Hi, I'm pretty new to R so apologies in advance if this is a basic question.
I'm really puzzled by the weighting argument in glm. For example, in the code below my dependant variable PCL_Sum2 is binary and highly imbalanced: There are far more observations = 0 than there are observations =1. I would like both levels to be equally weighted.

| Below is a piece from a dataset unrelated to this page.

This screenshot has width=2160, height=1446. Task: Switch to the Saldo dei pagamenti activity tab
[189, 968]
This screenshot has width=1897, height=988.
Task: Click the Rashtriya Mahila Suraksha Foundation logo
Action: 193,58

I would appreciate some pointers as to how I could accomplish this.
Final_Frame.df <- read.csv("no_subset.csv") Omitted_Nas.df<-na.omit(Final_Frame.df) ###This yields 278 observations with no missing data prelim_model<-glm(PCL_Sum2~Mean_social_combined + Mean_traditional_time+ Mean_Passive_Use_Updated+ factor(Gender)+ factor(Ethnicity)+ factor(Age)+ factor(Location)+ factor(Income)+ factor(Education)+ factor(Working_Home)+ Perceived_Fin_Risk+ Anxiety_diagnosed+ Depression_diagnosed+ Lived_alone+ Mean_Active_Use_Updated, data=Omitted_Nas.df<-na.omit(Final_Frame.df), weights=??? family = binomial()) summary(prelim_model)
I've tried setting weights = 0.5, 0.5 but I always get the following error:
Error in model.frame.default(formula = PCL_Sum2 ~ Mean_social_combined + : variable lengths differ (found for '(weights)')